An example embodiment of a well drilling system including one possible embodiment of a directional drilling system is shown schematically in
The drilling rig 11 includes a derrick 13 that is supported on the ground surface above a rig floor 15. The drilling rig 11 includes lifting gear, which comprises a crown block 17 mounted to or suspended from the derrick 13, and a traveling block 19. The crown block 17 and the traveling block 19 are interconnected by a cable 21 that is driven by draw works 23 to control upward and downward movement of the traveling block 19 in the derrick 13. The traveling block 19 carries or has affixed thereto a hook 25 from which may be suspended a top drive 27. The top drive 27 supports a drill string, designated generally by reference numeral 31, in a wellbore 33. The top drive 27 may be operated to rotate the drill string 31 in either direction.
In some embodiments, a length of connected drill pipe segments having certain drilling tools at a longitudinal end thereof, collectively, the “drill string” 31, is coupled to the top drive 27. In the present embodiment such connection may be made through an instrumented top sub 29. As will be described in more detail, the instrumented top sub 29 may include sensors that measure torque and axial loading and may receive signals from a communication channel in the drill string 31. In the present example, the drill string 31 may comprise a “wired” drill pipe. Wired drill pipe may include a communication channel comprising at least one or more insulated electrical conductors extending along the lengths of each segment 35 (“joint”) of the drill pipe and electromagnetic couplings at the longitudinal ends of each segment 35 and thus between adjacent pipe segments 35 so that signals may be communicated from proximate the wellbore end of the drill string 31 to the surface, e.g., to the instrumented sub 29, and then to a processor 55 (explained in more detail with reference to
A wired drill pipe as disclosed in the Boyle et al. '434 patent may include one or more signal repeaters 36 disposed at selected positions along the length of the drill string 31. A non-limiting example embodiment of a signal repeater usable with such a wired drill pipe is described in U.S. Pat.

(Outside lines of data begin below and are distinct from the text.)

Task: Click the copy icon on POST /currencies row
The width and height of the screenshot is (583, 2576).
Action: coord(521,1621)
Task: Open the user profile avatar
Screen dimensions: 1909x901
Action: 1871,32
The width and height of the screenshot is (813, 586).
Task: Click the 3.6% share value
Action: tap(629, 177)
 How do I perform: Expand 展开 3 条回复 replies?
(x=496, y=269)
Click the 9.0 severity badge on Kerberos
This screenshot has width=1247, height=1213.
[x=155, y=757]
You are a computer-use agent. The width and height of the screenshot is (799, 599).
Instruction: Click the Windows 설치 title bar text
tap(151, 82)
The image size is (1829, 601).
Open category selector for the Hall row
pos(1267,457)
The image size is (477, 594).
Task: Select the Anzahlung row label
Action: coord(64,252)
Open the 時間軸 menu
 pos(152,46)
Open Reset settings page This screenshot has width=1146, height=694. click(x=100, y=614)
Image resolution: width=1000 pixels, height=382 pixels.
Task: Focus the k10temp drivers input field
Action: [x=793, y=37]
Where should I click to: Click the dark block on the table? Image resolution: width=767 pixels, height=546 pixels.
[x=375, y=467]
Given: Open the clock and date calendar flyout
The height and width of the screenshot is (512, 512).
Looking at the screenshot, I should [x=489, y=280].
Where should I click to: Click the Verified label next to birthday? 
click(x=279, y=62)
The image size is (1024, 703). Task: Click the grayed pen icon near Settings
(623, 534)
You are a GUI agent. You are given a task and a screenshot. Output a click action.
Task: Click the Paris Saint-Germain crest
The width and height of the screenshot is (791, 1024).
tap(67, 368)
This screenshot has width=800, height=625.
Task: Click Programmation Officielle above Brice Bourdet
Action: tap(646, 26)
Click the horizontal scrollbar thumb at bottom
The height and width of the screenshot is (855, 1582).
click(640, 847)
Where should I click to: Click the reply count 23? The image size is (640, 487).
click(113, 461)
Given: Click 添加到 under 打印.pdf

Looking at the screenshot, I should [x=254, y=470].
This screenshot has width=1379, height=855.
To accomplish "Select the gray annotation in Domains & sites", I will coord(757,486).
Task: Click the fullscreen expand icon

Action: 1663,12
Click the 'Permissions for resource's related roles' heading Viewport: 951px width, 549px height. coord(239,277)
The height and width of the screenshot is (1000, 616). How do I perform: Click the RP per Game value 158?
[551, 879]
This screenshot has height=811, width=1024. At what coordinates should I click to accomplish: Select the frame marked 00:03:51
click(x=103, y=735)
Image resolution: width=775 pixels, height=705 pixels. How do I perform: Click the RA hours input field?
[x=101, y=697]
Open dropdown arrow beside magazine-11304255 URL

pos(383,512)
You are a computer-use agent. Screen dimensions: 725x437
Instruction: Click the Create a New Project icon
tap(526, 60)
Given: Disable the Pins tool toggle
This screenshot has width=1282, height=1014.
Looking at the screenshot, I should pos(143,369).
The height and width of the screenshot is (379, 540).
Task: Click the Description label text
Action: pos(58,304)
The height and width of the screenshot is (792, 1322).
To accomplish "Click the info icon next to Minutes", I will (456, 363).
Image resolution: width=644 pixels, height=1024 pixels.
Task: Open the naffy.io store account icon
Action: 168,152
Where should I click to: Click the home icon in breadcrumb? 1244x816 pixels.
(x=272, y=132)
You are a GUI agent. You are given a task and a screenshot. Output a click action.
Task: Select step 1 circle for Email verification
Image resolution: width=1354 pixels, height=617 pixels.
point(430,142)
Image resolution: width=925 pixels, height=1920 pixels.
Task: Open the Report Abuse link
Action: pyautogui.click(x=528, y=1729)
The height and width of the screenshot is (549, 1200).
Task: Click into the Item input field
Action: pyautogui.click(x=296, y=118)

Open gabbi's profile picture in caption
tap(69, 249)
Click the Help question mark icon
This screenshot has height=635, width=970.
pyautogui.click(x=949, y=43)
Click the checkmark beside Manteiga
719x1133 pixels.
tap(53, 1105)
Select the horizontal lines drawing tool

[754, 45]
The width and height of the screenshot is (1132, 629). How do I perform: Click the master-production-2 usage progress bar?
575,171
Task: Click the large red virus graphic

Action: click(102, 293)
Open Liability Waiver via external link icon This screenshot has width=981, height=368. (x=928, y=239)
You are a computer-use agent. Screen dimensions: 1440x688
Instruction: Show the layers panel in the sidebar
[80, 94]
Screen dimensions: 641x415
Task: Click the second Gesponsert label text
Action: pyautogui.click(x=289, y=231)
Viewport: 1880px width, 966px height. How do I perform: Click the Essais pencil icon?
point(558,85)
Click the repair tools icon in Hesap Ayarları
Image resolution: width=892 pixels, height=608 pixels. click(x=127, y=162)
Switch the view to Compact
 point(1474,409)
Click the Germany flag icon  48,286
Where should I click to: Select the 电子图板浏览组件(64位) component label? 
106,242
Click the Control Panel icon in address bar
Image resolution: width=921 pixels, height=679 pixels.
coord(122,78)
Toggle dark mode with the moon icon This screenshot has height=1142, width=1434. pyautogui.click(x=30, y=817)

No. 7,064,676 issued to Hall et al. The signal repeater(s) 36 may amplify and retransmit signals communicated along the wired drill pipe such that there is sufficient signal amplitude both at the instrumented sub 29 for signals communicated to the surface and at a sensor system (51, described below) at the end of the drill string 31 for signals communicated from the surface. The signal repeater(s) 36 may include sensors therein, for example and without limitation, strain gauges to measure torsion on the drill string 31, strain gauges to measure axial loading on the drill string 31, accelerometers and magnetometers and/or gyroscopes to measure the geodetic (or geomagnetic) direction and inclination of the drill string 31 at any one or more of the repeaters 36, pressure sensors to measure pressure inside and/or outside the drill string 31 at each repeater position and temperature sensors to measure temperature in the wellbore 33 at each repeater 36 position. In other embodiments, the repeater(s) 36 may be substituted by sensor housings having one or more of the above described sensors, although the described types of sensors are not a limitation on the number of and types of sensors that may be used in any particular embodiment. In some embodiments, the instrumented top sub 29 may include a wireless signal transceiver 30 that can transmit the signals generated by each of the sensors in each of the repeaters 36 and a measurement while drilling (MWD) sensor forming part of the sensor system 51 (explained below) to the signal recording and processing unit 32 for further processing by the processor 55 as will be further explained with reference to
The drill string 31 may include a bottom hole assembly (BHA) 37 at its end, which may include stabilizers, drill collars, and a set of (MWD) sensors forming part of the sensor system 51 including, without limitation a directional and inclination sensor, a pressure sensor, a torque sensor and an axial load sensor (not shown separately for clarity). As will be explained in more detail, the directional and inclination (D&I) sensor may generate a signal corresponding to the tool face angle orientation of a steerable drilling motor 41 coupled within the drill string 31.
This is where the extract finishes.